Mom likes to tell about a trip she and her sister took with a friend and her family. As was their habit, Mom and my Aunt sang their hearts out as they drove along miles of dusty country road to their destination, a family reunion and picnic. After the long day of fun and food, and they had been packed along with their friend, into the back seat of the car, the father turned to give them a stern look..
"No singing!" he said emphatically.

The entire return trip was made in suffocating silence as two young girls digested the fact that not everybody sings everywhere they go.

Of course, I think they should, and the words of those old songs pop into my head as I'm driving or doing dishes. Before you know it, I'm singing away.
My children and grandchildren have enjoyed singing in the car,,,to a point. There's the joy of The Wheels on the Bus and B*I*N*G*O that escalates into learning a repertoire of new songs like Buffalo Gals and roundelays like Bright Coral Bells that are coincidentally, my favorites. Then come the elementary years when they teach me songs they've learned in music class inevitably followed by the Jr. High years when they firmly decline to sing at all. I can't blame it on the iPod either..that's just the way it is.


Here's Zippity Doo Dah from Disney's Song of the South.

Feel free to sing along!



Have yourself a Zippy little day!

Thursday, December 18, 2008

Y is for Yarrow

Achillea millefolium

aka....Milfoil, Knights milfoil, soldiers woundwort, herbe militarias, carpenter's weed, staunchweed, nose bleed, sanguinary, bloodwort.... just reading those names is a clue to the use of this herb's use throughout history. It got the name Achillea from the ledgend that it was used to staunch the bleeding of Achilles' soldiers war wounds.

This white yarrow is the variety that grows throughout Northern Arizona. I used to keep some in my garden and when one of my children got a minor cut or scrape I just mincd a little yarrow, mixed it up with a morter and pestle added some aloe vera, applied it to the wound and slapped a bandaid on it. As a dressing, it was a little lumpy, but I can't remember any complaints and everything healed just fine.

This pink yarrow is the variety growing in my garden now, but wild white yarrow still grows wild around the old well house. Many Gardners like this red variety although I've never had any luck growing it.

I'd like to have some of this cheerful yellow variety that was introduced from Europe and now grows wild in many areas of the United states.

I had a friend who made a salve of yarrow, aloe vera, and some other healing herbs, bonding it with beeswax from her own hives, a great improvement over my method. We called it her 'glop' and used it for years for everything from cuts to skin rashes.
A healing ointment is still made from yarrow and used in the Highlands of Scotland today.
The flowers are pretty in fresh cut or dried bouquets or just nodding their heads under the weight of droning bees in the summertime....

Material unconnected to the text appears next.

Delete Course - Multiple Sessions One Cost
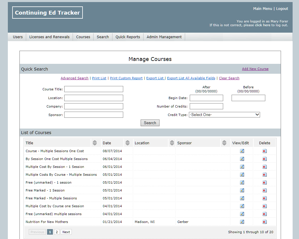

Wednesday, December 17, 2008

X is for xerox

Every morning when I first turn on my computer, I pop in to Lets Say Thanks and send a postcard to a service man or woman. It takes about 60 seconds if I send one of their prewritten messages and a bit longer if I compose a message myself. My thought is that in one to five minutes a day, I can say thank you to three hundred and sixty-five members of the armed services a year.

My Lake Havasu Blogger friend, Changes in the Wind does this as well. She posted the icon I've placed on my side bar about a week ago. The icon is really too big for my sidebar, but I'll keep working on it....
The postcards are all children's colorful drawings and designs, so it's fun to pick one out. Xerox prints them out in batches and includes them in care packages for the troops.
So.....if you happen to have a spare sixty seconds......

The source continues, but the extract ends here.